E' apprezzabile lo sforzo che si sta facendo per tentare di far approvare il DEF il documento di economia e finanza che la settimana scorsa è stato presentato dal ministro Padoan e che dovrebbe essere proposto alle camere. 
Gli indirizzi del DEF dovrebbero contenere l'attivazione delle clausole di salvaguardia che prevedono gli aumenti dell'Iva e accise per 12.472 milioni di euro nel 2019 e di 19.162 milioni nel 2020, la cui disattivazione richiede di recuperare risorse alternative che consistono in maggiori entrate e minori spese. Con relativo aumento del deficit.  E’ quindi una scelta che va attentamente ponderata nell’ambito della prossima Legge di Bilancio.

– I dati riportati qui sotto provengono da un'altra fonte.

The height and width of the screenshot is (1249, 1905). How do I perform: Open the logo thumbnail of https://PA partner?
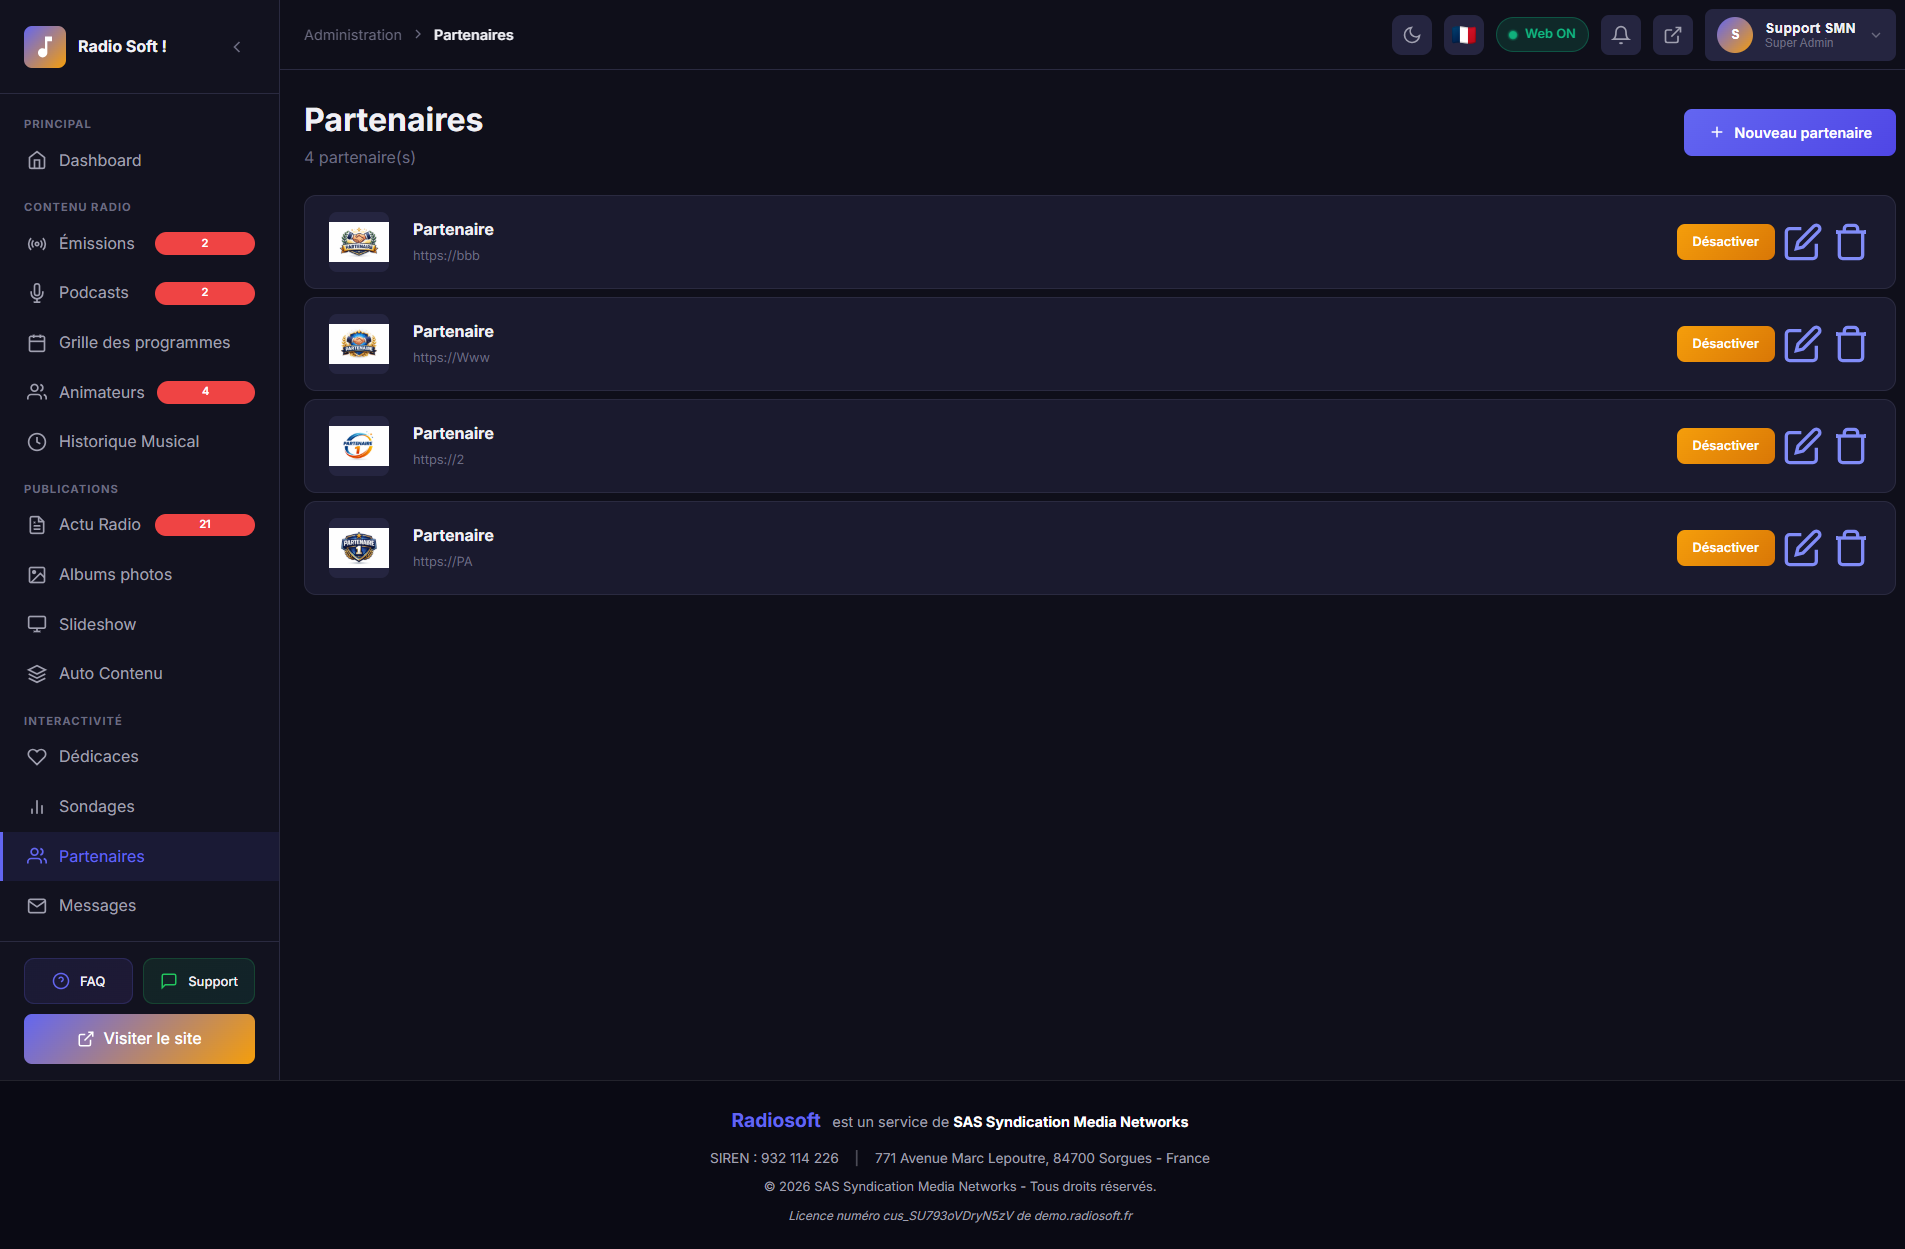359,548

Infatti, la sterilizzazione delle clausole di salvaguardia, necessaria per scongiurare l’aumento delle aliquote Iva, rappresenterebbe una soluzione costosa e temporanea a causa del permanente squilibrio dei conti pubblici italiani. 
Oggi difronte a rischi crescenti rappresentati dalle fluttuazioni monetarie e dalle tensioni geopolitiche, dal problema dei dazi e dalle politiche di marketing che hanno il sapore delle battaglie più che di costruzioni positive di apertura a nuove tendenze del mercato, rischiamo di vedere crollare questa fragile ma reale, situazione di 'movimento' dell'economia nazionale in molti comparti economico-produttivi. E' innegabile, anche solo dalla percezione che si registra della richiesta di manodopera soprattutto nel settore della meccanica (e che non si trova) un dinamismo che sta caratterizzando un po' tutti i nostri comparti produttivi. Lo stallo governativo, i problemi della politica nazionale e il ritardo nelle decisioni di dare al nostro paese un nuovo governo, il rischio di elezioni anticipate a luglio, sono situazioni pericolose che vanno contro le richieste delle nostre imprese che finalmente si stanno riprendendo. Spero che gli appelli dei rappresentanti delle categorie economiche serva per SCONGIURARE un quadro che potrebbe risultare apocalittico per il nostro paese.